The Institute of Medicine promulgated goals for health care for this century: care that is safe, timely, patient-centered/personalized, equitable, efficient, and effective (which we would infer includes humanistic and of high quality). The expositions in this issue emphasize the value of prompt, aggressive treatment for early arthritis. It is tempting to reflect on the progress of rheumatology in but a few short years. But we cannot be satisfied until we bring the benefits of our advances to all of our patients. It is our individual and societal responsibility to identify these patients and assure that they have opportunities to receive effective and affordable therapy. Limitations to this are no longer our current art nor our science, but rather our communal resources and will.
Comprehensive medical economic analyses are needed of how to treat RA most effectively and with the least toxicity in the general population. We need to understand the trade-off between the cost and toxicity (and cost of toxicity) of early widespread use of biologics versus the economic benefits of preventing disability. Would it be economically more beneficial to give antimalarials to all patients with a positive anti-CCP antibody rather than very aggressive treatment of clinical RA? Some of these approaches could end up being tested in countries that cannot afford biologics. Do our current clinical measures of disease activity and radiographic anatomy optimally predict disability? Why do we assess structural changes in RA entirely by radiographic measurement of cartilage loss and erosions, some of which are very small, without also considering soft-tissue damage and deformities that are functionally significant? What about the cardiac and pulmonary aspects of rheumatic disease, for which our current so-called disease-modifying antirheumatic drugs, biologic and nonbiologic, may not be working so well?
Even better than remission or cure, of course, would be prevention. At the least we could begin with an organized approach to smoking cessation for individuals who have a family history of RA or who carry the MHC shared epitope.
It should be possible to do much, if not all of this, or certainly do better. We owe it to our patients.

**Work to be completed**
Rewrite the commentary on rheumatoid arthritis care, starting at "The Institute of" and ending at "resources and will.", with "Institute of Medicine" changed to "National Academy of Medicine".

**Dataset entries**
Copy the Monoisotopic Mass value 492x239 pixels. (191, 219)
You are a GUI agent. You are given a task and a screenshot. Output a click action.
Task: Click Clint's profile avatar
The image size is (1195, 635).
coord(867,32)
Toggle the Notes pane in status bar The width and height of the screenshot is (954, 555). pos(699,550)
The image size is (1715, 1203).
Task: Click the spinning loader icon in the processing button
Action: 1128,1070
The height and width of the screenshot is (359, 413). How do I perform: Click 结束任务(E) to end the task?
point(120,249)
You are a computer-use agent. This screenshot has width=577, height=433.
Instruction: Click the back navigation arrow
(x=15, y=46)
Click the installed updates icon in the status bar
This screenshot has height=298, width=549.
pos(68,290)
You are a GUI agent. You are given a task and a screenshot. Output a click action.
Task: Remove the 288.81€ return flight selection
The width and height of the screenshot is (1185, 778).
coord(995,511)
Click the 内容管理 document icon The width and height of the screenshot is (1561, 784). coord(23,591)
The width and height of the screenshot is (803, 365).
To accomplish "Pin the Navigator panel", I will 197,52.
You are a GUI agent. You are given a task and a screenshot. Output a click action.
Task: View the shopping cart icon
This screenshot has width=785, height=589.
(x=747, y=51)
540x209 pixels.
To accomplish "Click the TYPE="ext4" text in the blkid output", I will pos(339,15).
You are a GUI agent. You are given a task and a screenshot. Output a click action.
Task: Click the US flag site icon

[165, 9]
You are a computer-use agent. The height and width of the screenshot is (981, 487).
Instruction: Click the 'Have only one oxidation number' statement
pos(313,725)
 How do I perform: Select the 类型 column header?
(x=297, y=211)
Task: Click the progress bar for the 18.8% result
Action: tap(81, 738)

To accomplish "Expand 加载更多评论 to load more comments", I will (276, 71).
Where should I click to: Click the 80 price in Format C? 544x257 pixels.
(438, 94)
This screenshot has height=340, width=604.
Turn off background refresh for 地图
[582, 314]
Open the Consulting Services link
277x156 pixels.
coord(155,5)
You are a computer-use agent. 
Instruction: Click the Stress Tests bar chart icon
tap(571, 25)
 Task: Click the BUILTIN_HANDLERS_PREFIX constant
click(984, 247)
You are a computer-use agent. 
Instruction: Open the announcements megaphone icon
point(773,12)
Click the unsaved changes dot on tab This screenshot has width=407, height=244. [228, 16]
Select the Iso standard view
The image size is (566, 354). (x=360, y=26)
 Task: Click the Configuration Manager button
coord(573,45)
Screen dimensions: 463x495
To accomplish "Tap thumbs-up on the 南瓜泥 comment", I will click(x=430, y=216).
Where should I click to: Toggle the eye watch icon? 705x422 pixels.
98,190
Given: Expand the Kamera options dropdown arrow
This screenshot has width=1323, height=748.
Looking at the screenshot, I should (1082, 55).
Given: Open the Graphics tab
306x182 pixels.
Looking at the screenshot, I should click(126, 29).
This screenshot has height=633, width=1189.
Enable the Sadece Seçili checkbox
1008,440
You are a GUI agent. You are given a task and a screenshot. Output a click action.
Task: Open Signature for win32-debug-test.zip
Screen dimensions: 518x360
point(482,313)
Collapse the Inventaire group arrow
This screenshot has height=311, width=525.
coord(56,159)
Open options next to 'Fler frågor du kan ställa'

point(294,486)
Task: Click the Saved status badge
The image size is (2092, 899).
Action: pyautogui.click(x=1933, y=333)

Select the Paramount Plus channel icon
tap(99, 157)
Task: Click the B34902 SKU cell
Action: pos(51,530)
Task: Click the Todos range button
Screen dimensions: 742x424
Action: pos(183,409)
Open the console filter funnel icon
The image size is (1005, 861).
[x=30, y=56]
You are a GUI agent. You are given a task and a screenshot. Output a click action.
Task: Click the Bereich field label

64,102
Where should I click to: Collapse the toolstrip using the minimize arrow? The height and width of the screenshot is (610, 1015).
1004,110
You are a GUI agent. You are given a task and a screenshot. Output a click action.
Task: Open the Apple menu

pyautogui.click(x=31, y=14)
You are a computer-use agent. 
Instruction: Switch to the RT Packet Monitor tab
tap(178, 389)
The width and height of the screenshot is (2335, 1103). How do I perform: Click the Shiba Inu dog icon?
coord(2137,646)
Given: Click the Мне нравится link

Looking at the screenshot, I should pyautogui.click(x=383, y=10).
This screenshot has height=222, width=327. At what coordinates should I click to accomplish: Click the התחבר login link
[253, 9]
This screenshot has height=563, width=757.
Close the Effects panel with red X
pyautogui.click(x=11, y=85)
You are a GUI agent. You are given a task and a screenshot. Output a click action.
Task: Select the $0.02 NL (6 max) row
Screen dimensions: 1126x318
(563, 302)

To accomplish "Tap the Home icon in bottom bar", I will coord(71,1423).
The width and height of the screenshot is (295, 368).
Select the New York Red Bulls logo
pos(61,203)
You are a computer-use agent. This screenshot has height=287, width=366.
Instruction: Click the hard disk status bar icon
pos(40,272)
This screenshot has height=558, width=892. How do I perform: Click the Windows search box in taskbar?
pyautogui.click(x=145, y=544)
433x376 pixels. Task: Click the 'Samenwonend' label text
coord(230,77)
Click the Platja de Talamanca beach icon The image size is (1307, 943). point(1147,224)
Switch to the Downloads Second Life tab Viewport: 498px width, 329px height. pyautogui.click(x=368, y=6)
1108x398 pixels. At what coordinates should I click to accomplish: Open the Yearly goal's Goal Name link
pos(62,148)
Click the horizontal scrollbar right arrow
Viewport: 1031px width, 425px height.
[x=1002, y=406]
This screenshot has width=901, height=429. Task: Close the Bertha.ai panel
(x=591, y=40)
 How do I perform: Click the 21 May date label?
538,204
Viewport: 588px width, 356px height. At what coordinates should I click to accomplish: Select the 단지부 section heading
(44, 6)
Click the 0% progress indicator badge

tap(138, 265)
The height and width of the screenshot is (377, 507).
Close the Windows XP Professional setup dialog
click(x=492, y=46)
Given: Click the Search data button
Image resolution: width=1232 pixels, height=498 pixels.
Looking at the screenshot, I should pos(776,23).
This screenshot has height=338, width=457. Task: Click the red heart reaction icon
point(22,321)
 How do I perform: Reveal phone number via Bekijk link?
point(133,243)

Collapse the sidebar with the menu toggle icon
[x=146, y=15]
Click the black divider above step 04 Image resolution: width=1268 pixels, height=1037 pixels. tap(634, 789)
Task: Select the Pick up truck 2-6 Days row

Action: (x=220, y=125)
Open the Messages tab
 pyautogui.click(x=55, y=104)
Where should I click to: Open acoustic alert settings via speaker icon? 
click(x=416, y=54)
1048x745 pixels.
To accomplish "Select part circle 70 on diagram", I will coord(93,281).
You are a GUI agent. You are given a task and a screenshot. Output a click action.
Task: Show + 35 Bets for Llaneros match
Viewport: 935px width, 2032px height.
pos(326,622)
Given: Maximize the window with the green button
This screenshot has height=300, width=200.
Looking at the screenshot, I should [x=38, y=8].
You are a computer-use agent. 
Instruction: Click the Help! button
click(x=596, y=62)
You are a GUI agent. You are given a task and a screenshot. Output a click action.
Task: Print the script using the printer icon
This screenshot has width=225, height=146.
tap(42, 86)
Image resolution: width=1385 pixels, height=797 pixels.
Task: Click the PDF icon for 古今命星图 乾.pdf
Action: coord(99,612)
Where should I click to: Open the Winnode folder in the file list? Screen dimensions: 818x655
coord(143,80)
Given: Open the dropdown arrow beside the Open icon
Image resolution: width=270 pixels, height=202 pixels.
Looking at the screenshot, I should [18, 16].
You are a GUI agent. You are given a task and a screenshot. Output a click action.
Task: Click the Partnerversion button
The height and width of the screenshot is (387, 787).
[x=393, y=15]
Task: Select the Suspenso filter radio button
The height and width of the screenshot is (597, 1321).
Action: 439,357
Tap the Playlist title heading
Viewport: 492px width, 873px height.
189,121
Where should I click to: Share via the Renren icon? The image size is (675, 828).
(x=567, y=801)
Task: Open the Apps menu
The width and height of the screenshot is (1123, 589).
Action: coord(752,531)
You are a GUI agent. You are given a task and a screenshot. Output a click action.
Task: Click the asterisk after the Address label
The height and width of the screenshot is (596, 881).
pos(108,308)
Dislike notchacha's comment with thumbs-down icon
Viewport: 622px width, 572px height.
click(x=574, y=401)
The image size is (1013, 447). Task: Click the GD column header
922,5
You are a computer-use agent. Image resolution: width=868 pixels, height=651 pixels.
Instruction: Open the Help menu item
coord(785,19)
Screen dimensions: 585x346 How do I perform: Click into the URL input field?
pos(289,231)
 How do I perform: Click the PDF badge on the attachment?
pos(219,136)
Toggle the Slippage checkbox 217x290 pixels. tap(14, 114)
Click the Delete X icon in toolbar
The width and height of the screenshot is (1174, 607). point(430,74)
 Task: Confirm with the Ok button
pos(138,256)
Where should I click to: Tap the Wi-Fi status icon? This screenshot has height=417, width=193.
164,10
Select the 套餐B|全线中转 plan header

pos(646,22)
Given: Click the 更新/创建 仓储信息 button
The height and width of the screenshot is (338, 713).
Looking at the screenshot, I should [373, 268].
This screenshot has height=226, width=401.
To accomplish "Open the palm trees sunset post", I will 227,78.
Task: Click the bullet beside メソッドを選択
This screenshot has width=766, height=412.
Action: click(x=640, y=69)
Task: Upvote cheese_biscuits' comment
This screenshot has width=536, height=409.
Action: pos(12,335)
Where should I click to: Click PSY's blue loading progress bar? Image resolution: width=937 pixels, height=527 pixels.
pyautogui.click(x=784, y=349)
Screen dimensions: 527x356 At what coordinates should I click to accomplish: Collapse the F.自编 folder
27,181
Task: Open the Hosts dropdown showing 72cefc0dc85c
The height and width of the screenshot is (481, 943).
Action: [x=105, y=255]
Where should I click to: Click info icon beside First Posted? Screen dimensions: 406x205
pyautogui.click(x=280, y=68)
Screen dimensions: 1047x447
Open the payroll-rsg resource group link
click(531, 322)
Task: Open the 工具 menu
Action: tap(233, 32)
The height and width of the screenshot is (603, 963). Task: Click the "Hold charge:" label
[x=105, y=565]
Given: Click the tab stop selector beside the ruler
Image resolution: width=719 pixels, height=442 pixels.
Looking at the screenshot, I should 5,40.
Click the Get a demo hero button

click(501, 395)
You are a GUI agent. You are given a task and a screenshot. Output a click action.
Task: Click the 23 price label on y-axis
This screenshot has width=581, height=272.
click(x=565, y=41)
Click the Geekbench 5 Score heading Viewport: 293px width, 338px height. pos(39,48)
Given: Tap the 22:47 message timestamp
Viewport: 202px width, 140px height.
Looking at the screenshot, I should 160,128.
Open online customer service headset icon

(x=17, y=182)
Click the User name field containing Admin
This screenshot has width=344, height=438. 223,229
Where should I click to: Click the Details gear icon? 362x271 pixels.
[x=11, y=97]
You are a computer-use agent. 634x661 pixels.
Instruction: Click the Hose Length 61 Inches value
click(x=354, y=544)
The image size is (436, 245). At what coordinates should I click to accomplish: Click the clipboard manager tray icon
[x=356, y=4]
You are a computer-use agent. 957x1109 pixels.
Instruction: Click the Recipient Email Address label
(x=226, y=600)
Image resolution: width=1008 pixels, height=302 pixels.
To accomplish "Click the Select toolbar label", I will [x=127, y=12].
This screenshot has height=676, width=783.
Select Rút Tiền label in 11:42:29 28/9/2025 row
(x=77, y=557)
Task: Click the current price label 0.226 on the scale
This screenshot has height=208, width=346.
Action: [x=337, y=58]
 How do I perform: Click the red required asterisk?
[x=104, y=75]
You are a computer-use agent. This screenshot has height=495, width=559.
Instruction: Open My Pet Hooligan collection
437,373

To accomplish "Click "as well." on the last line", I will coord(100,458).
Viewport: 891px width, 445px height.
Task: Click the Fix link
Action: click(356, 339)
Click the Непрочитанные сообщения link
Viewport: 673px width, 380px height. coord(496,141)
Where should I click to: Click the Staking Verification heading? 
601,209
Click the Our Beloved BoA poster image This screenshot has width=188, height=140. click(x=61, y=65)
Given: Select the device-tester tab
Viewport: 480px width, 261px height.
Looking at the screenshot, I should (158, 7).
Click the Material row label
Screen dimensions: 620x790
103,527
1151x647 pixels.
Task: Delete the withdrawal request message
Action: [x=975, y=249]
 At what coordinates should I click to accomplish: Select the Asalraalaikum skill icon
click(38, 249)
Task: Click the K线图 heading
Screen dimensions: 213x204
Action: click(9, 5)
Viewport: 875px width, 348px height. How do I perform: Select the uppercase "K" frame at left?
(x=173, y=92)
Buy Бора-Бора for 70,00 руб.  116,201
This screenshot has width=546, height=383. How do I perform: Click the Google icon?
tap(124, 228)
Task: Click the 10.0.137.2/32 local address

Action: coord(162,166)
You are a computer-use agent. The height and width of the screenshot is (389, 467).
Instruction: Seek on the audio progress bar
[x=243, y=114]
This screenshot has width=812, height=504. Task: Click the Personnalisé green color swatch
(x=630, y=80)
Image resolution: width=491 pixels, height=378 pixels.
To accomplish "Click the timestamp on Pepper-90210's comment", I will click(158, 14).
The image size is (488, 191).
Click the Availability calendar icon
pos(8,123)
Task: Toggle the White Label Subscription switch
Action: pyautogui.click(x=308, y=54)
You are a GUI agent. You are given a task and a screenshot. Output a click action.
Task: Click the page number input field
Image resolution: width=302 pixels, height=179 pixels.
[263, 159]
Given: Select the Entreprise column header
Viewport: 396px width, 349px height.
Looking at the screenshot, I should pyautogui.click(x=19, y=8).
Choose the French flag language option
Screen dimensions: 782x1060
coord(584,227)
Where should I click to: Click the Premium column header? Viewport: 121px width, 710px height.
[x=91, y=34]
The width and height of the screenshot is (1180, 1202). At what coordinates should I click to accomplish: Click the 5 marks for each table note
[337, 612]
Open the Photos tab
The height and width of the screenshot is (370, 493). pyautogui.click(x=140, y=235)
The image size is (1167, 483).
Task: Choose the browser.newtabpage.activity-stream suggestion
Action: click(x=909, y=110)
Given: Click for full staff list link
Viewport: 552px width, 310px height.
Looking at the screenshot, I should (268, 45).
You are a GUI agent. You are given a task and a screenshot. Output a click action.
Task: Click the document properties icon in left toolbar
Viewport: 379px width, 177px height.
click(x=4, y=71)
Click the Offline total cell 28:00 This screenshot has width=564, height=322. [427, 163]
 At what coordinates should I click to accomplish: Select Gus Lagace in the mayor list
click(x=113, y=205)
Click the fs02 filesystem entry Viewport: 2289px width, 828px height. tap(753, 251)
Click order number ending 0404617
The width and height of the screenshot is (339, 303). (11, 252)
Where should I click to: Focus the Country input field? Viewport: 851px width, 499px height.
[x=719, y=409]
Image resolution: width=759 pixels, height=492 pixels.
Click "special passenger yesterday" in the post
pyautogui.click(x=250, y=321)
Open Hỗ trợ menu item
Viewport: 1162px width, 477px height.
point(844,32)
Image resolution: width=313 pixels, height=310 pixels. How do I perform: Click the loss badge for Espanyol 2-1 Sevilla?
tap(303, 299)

**Answer to the problem**
The National Academy of Medicine promulgated goals for health care for this century: care that is safe, timely, patient-centered/personalized, equitable, efficient, and effective (which we would infer includes humanistic and of high quality). The expositions in this issue emphasize the value of prompt, aggressive treatment for early arthritis. It is tempting to reflect on the progress of rheumatology in but a few short years. But we cannot be satisfied until we bring the benefits of our advances to all of our patients. It is our individual and societal responsibility to identify these patients and assure that they have opportunities to receive effective and affordable therapy. Limitations to this are no longer our current art nor our science, but rather our communal resources and will.